Both the inner and outer labia are supplied with follicles, which secrete a thick mucus, intended to lubricate the passage during intercourse, and in the virgin are closely approximated, but after frequent intercourse, or childbirth, they remain open, the outer lips permanently separated by the inner. The Clitoris—or female penis—the chief seat of sexual sensation in the woman, is a body which may be found in the upper entrance of the vagina, immediately below the Mons Veneris, by slightly separating the external labia, and is usually about an inch in length, but sometimes abnormally developed to four, or even five inches in length.
It is this undue development which gave rise to the idea of hermaphroditism; and also to the practice—far commoner than supposed at the present time—of women cohabiting together as man and wife. This Lesbian - love —deriving its name from the island of Lesbos, where Sappho, the poetess, is said to have practised it—no doubt resulted from such abnormal developments of the clitoris, either congenital or voluntarily induced; making it possible for the organ to be introduced into another woman's vagina, as is the male penis, and giving rise to the society of the Tribades in Rome, who practised the vice, as well as a similar society in Paris, who, in mockery of their sexual infamy, called themselves The Vestals.'
The Meatus Urinarius, the opening of the water passage from the bladder, which is situated in a little pad-shaped ring, about an inch below the clitoris, and the Hymen, a thin fold of membrane, semilunar in shape, which stretches across the opening of the vagina, usually broken at the first sexual congress, and the rupture of which is known popularly as "taking the maidenhead," constitute the external organs of the female. The ancient idea that the presence of the hymen was an infallible proof of virginity, however, and its absence of the reverse, has been shown to be erroneous, the rupture occurring from other causes, accidental or pathological, and without sexual intercourse.

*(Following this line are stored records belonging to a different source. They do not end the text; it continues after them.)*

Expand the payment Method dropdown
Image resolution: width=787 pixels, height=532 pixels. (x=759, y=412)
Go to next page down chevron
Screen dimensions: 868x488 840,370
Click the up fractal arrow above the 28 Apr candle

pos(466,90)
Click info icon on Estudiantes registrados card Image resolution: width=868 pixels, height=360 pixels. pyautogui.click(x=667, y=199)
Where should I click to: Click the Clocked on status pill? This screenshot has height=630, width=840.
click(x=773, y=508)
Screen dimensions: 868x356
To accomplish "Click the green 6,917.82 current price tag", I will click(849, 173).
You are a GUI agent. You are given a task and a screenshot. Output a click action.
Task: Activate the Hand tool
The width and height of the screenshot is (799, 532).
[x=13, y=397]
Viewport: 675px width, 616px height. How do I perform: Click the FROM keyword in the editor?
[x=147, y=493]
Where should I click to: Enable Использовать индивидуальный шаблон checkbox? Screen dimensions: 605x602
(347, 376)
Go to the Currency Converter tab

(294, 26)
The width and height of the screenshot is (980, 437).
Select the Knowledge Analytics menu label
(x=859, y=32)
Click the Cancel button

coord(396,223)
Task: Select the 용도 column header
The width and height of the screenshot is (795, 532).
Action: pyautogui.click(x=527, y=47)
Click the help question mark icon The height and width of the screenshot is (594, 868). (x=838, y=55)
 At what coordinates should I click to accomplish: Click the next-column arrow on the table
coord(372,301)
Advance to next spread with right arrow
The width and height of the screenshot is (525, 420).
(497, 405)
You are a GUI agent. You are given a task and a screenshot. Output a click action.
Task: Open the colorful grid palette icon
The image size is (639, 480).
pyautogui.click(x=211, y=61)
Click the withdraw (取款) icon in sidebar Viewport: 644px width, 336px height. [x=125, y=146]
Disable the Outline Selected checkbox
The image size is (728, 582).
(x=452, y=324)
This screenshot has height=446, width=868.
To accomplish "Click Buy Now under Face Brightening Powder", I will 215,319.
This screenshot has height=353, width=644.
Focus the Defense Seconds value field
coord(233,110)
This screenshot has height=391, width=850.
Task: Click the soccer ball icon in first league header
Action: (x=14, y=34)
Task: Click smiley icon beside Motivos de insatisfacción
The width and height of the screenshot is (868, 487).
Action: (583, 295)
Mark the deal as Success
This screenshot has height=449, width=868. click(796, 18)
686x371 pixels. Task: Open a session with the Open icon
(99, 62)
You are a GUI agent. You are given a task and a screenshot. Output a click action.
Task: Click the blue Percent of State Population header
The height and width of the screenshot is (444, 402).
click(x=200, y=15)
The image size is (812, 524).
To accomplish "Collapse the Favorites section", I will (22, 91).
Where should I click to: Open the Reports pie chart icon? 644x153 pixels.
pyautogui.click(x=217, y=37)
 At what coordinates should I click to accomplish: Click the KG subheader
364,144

The male organs of generation are, roughly, the Penis, Scrotum and Testicles; the last of which are most important in the function of generation, as the first is in that of sensation, or the pleasurable feeling inciting to and completing the sexual act. The testicle of the male corresponds to the ovary of the female; its function being the secretion of the male sperm, or seed, as that of the ovary is the secretion of the female sperm; and the various other parts of both the male and female genitalia are only designed by nature to facilitate the union of the seminal animalcula? contained in both, in order that fecundation may result; and that a sufficient degree of sensual pleasure may attach to the act as to ensure its performance on purely animal grounds.